The donor rolls of the National Rifle Association and Planned Parenthood do not share many of the same names. But these organizations’ responses to the events of recent months—especially the Sandy Hook shooting and the trial of Kermit Gosnell—have demonstrated that they do share a troubling characteristic. Both reject reasonable limitations on the particular liberty for which they advocate. In so doing, they disregard the well-regulated liberties that vast majorities of our country desire.
Polling statistics show that American citizens overwhelmingly support modest limitations on the rights to gun ownership and abortion. These lobbies thus distort our civic discourse about fundamental rights and responsibilities. They draw inaccurate caricatures of what is, in fact, an informed and reasonable body politic.
Gun rights and abortion rights have both been recently brought to public attention by tragedy. In the aftermath of the Sandy Hook shooting, coverage shows that most citizens support some form of legislation to regulate gun safety. Polls showed a response rate of up to 90 percent in favor of new regulations. But even with 55 senators in support, the “gun bill” did not pass. And the NRA’s main response was to offer to spearhead gun safety education across the country. Meanwhile, activists have used undercover videos to show how easy it is to exploit loopholes in existing laws. “You’re not a felon this week. Next week…,” says one gun show dealer, with a laugh.
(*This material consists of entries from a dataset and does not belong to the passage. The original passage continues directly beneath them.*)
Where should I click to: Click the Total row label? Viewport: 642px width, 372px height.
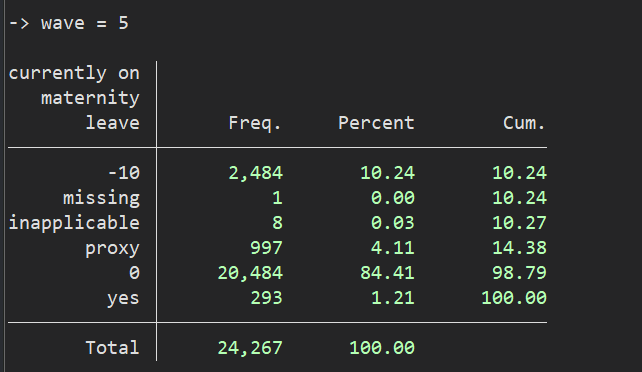pyautogui.click(x=112, y=348)
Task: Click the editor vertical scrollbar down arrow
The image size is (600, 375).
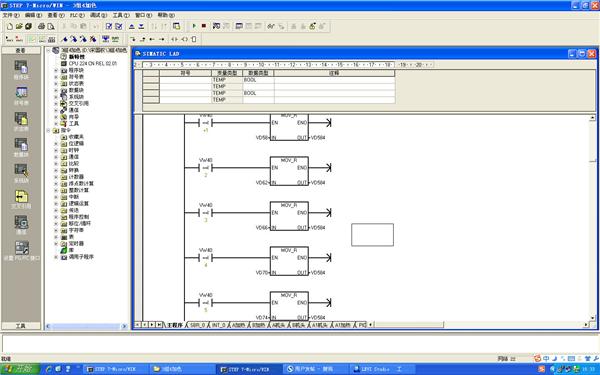Action: click(x=592, y=318)

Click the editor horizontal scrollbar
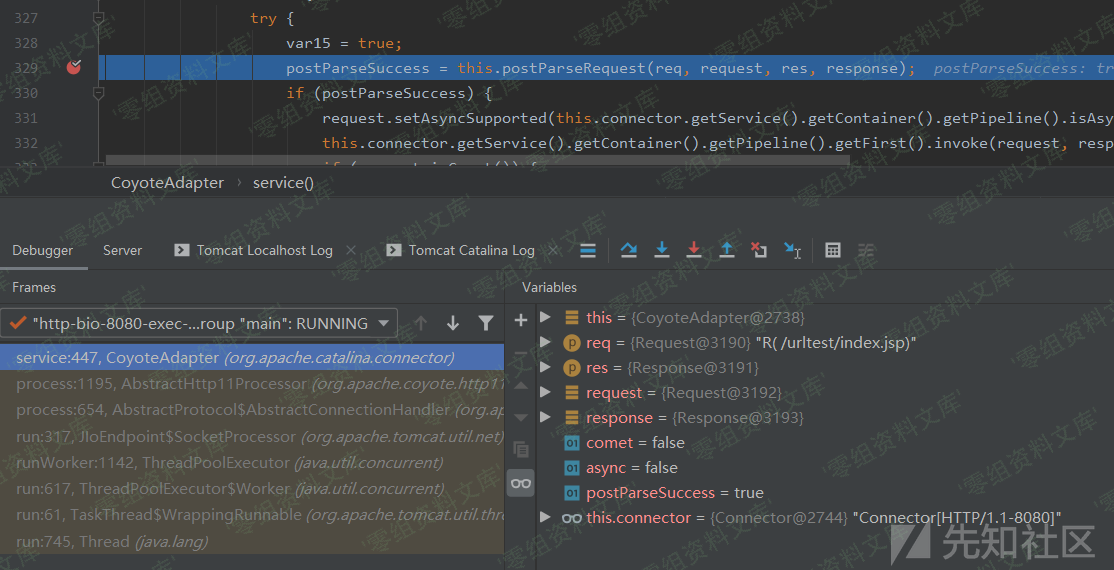[x=477, y=159]
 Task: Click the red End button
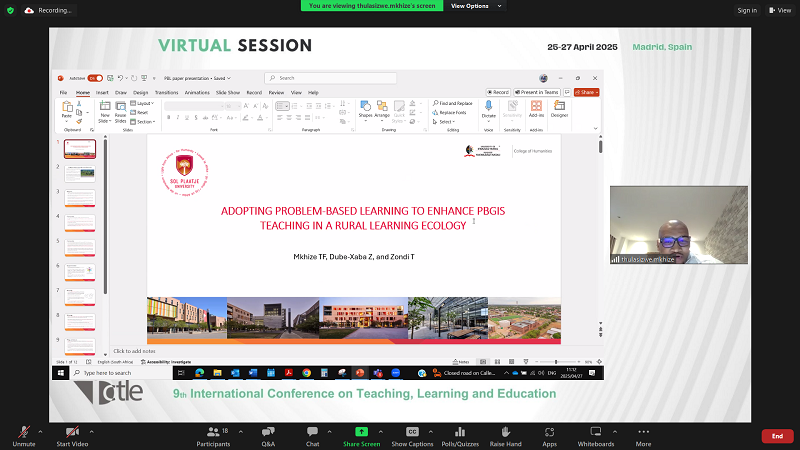(777, 436)
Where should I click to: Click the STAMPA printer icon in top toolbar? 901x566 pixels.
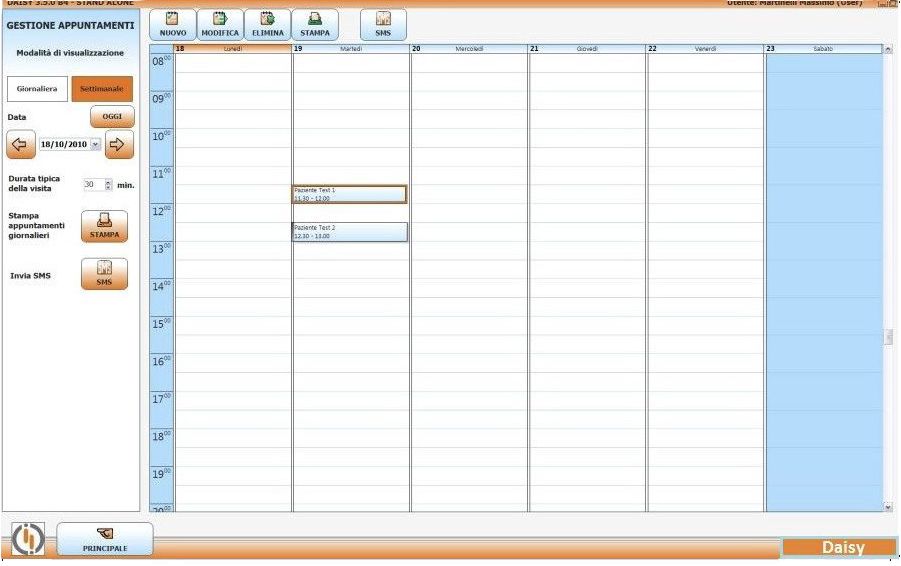coord(315,19)
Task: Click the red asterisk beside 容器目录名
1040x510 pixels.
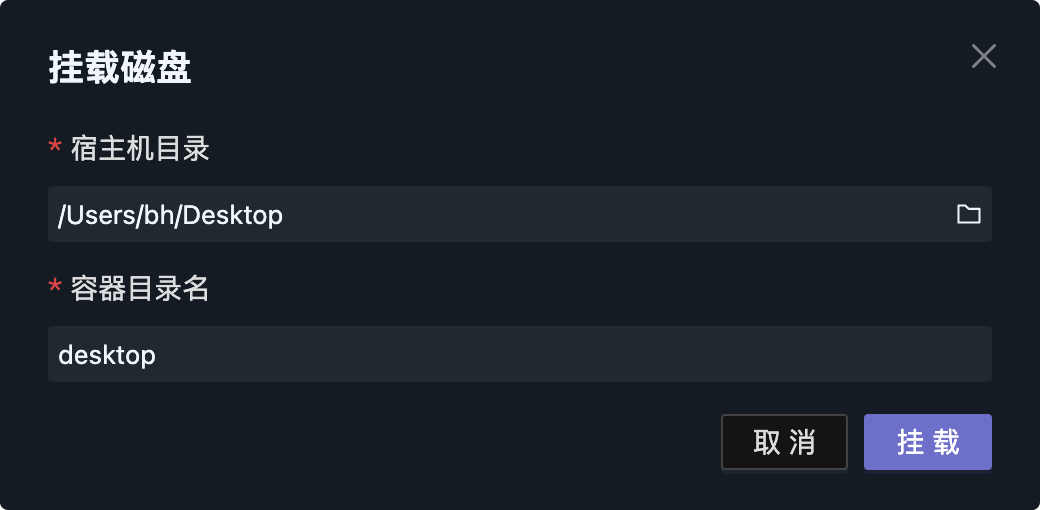Action: point(55,288)
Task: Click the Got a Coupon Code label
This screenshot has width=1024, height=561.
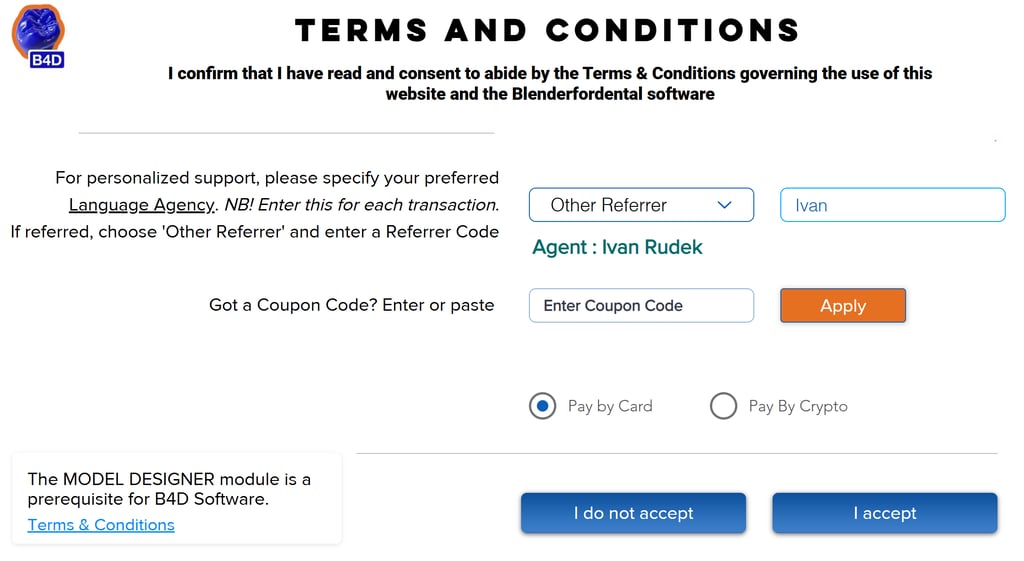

Reaction to the trial of Kermit Gosnell has followed a similar pattern. Citizens are horrified by the report of the grand jury, and polls consistently show low support for the right to abortion in the second (approx. 27 percent) and third (approx. 14 percent) trimesters. On the question of illegally killing infants born alive, pollsters don’t even bother to ask.
Despite public opinion about late-term abortion, Planned Parenthood’s short reaction to the Gosnell verdict focused on his “appalling crimes” as ones that “victimized” women. The statement emphasized “safe and legal” abortions and “reject[ing] misguided laws that would limit women’s options and force them to seek treatment from criminals like Kermit Gosnell.” In form, the response mimics that of the NRA: trust us to make it safe, but no new laws are needed. Meanwhile, a different set of activists has made undercover videos of consultations about late-term abortions with respected providers, in order to showcase the lack of regulation and enforcement of existing laws. “Flush it,” advises one counselor in the Bronx, when asked what to do if a viable fetus is delivered at home during a break in the procedure.
Each lobby’s lack of connection with public sentiment has been manifested through a public relations disaster. Wayne LaPierre’s “good guys vs. bad guys” speech, which argued for more guns in schools, could not have gone worse. Down in Florida, Alisa LaPolt Snow, representing the Florida Alliance of Planned Parenthood Affiliates in testimony before the state senate, conducted a less publicized but equally disastrous intervention. In response to a question about the fate of an infant born alive after a failed abortion attempt—the cases for which Gosnell was convicted of murder—she said: “That decision should be between the patient and the health care provider.”
The first shout of the protester at LaPierre’s press conference—“stop killing our children”—might equally well have been heard at the testimony about the “born alive” law. And the question posed by the astute Melinda Henneberger back in 2011 about abortion applies equally well to guns: “Is this what an industry that self-regulates looks like?”
Both lobbies raise money by working donors into a frenzy of fear. But in reality, the chances of gun rights being taken away completely are the same as the chances of abortion rights being taken away completely: zero. Our pragmatic, centrist country is ill-represented by such apocalyptic ideologies.
The real issue is not “rights vs. no rights,” but rather precisely which rights are guaranteed by a certain constitutional amendment. Many people think that the National Rifle Association’s interpretation of the second amendment is unjustly tilted toward one kind of liberty, permitting an unregulated proliferation of weapons designed for mass killing. Many people also think that Planned Parenthood’s interpretation of the Fourteenth Amendment bends sophistically toward one kind of liberty, permitting the liberty of one to trump the life of another. And the Supreme Court undergirds, at this point, the constitutional interpretations of both organizations.
Yet in each case, the citizens support a middle way: limitations on gun liberty through increased background checks or bans on assault weapons and high-capacity magazines; and limitations on abortion liberty by drawing a hard line at viability and requiring a more detailed program of informed consent for adults or parental notification for minors.
Let me be clear about my unorthodox comparison: I am not proposing that guns are like abortions. The juxtaposition instead highlights how two powerful lobbies offer ideological and absolute defenses of a liberty which is deemed constitutional in general, but for which citizens overwhelmingly endorse modest limitations.
Ethics in a democratic republic proceeds best when an informed citizenry makes tough decisions about rights and responsibilities. Americans typically demonstrate a keen common sense: in our national trinity of life, liberty, and the pursuit of happiness, we often acknowledge that life comes before liberty. On the loaded questions of gun safety and abortion restrictions, the citizens have proved wiser than our representatives—and the lobbyists who control them.
Michael Peppard is assistant professor of theology at Fordham University in New York.